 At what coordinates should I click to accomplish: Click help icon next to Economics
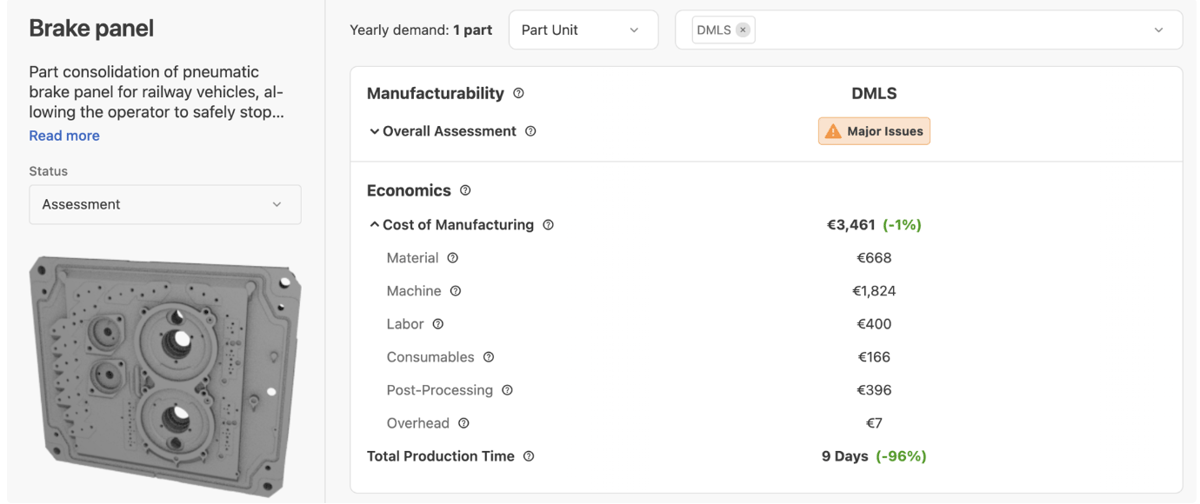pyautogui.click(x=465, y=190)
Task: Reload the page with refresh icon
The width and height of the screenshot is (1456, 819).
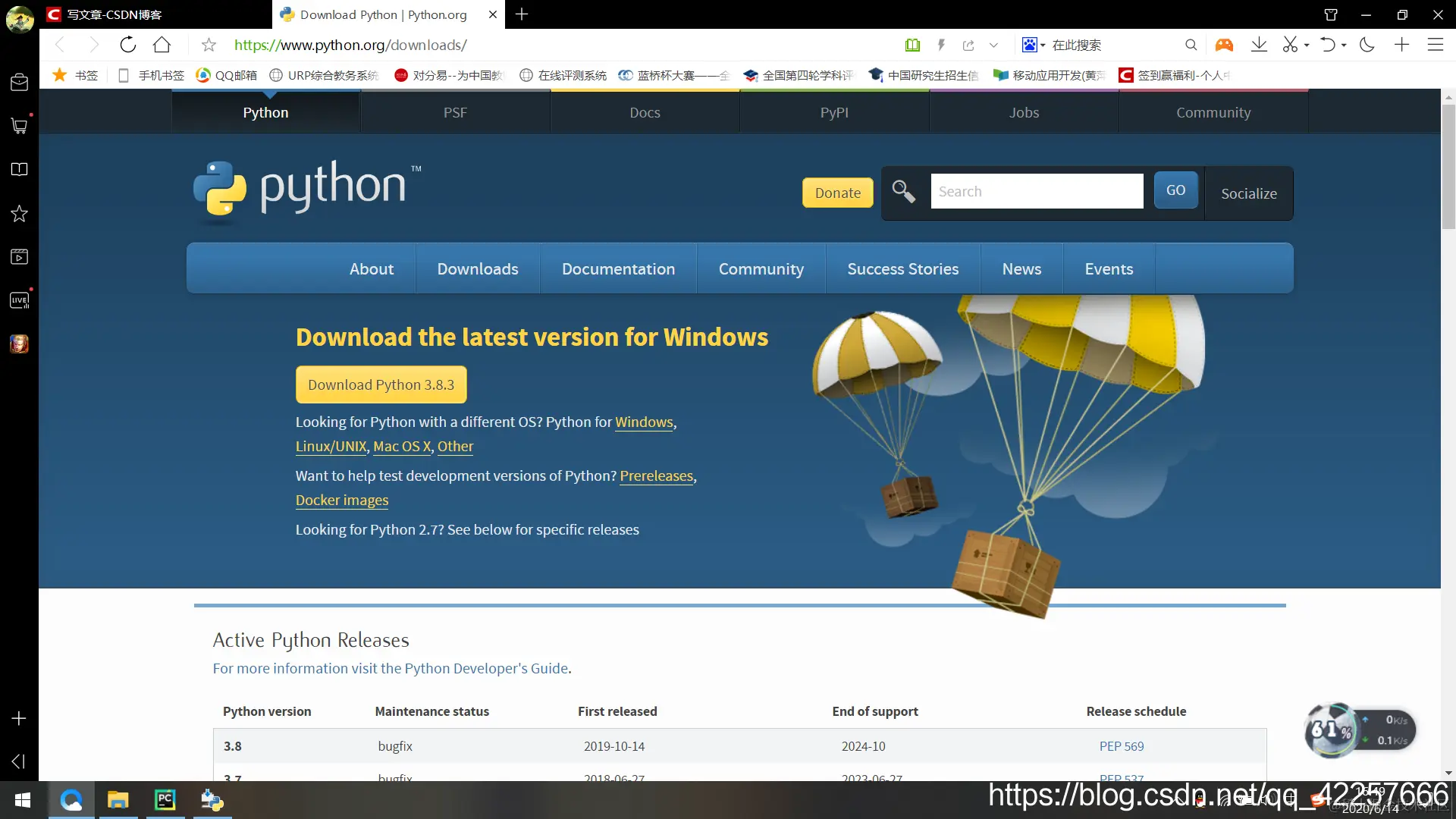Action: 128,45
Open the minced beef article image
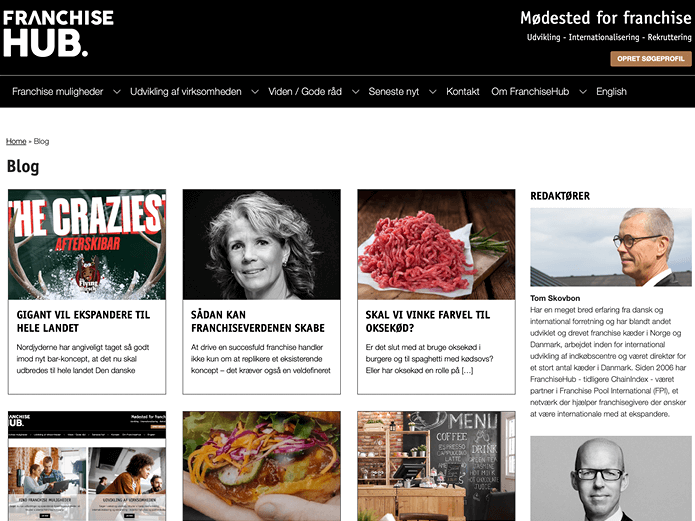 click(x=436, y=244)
...
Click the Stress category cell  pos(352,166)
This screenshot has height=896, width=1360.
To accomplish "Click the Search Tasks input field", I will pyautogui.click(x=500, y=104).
==
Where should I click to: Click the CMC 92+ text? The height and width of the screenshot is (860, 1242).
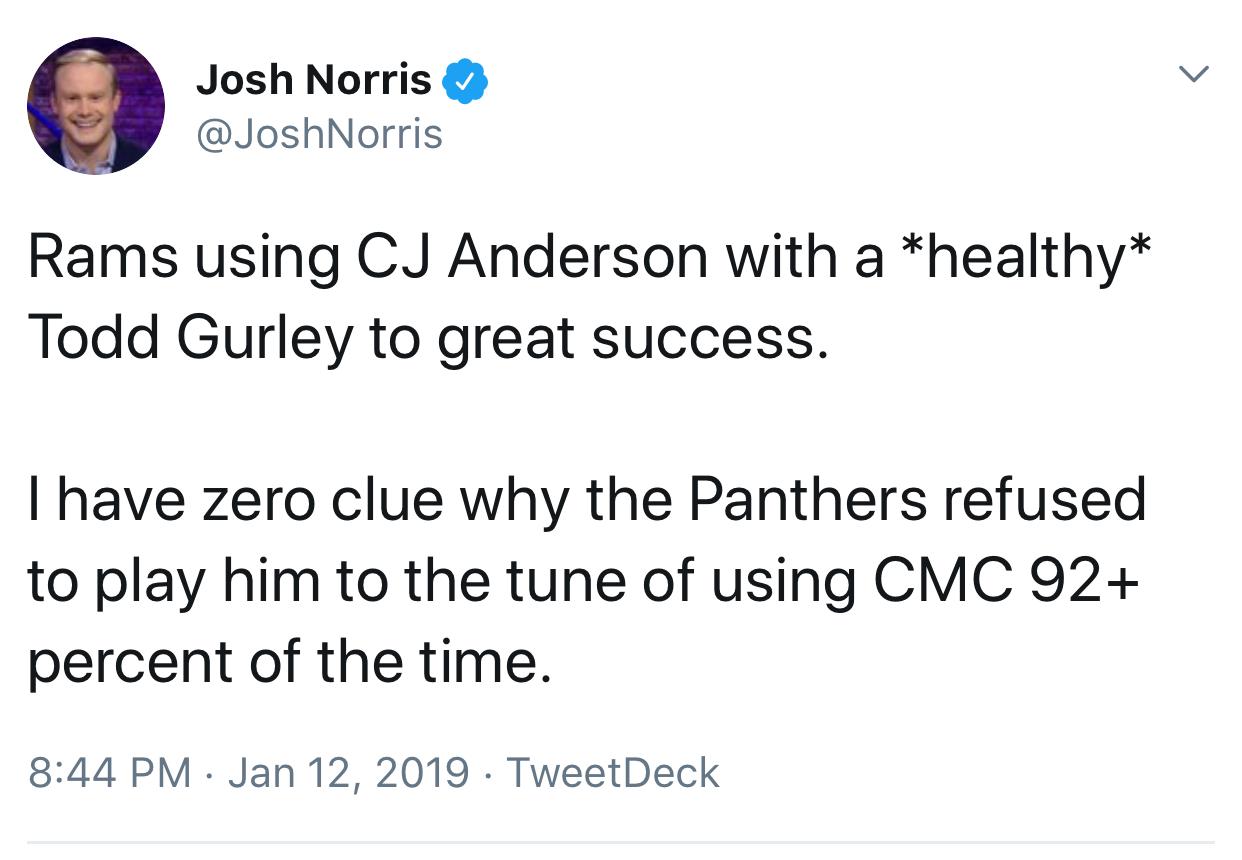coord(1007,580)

- _Task prompt_
Reproduce the stretch from the line containing "Click the Stress" through the line containing "will pyautogui.click(x=500, y=104).", substituting "Find Tasks" for "Search Tasks" and leaving everything else unchanged.

- _Written solution_
Click the Stress category cell  pos(352,166)
This screenshot has height=896, width=1360.
To accomplish "Click the Find Tasks input field", I will pyautogui.click(x=500, y=104).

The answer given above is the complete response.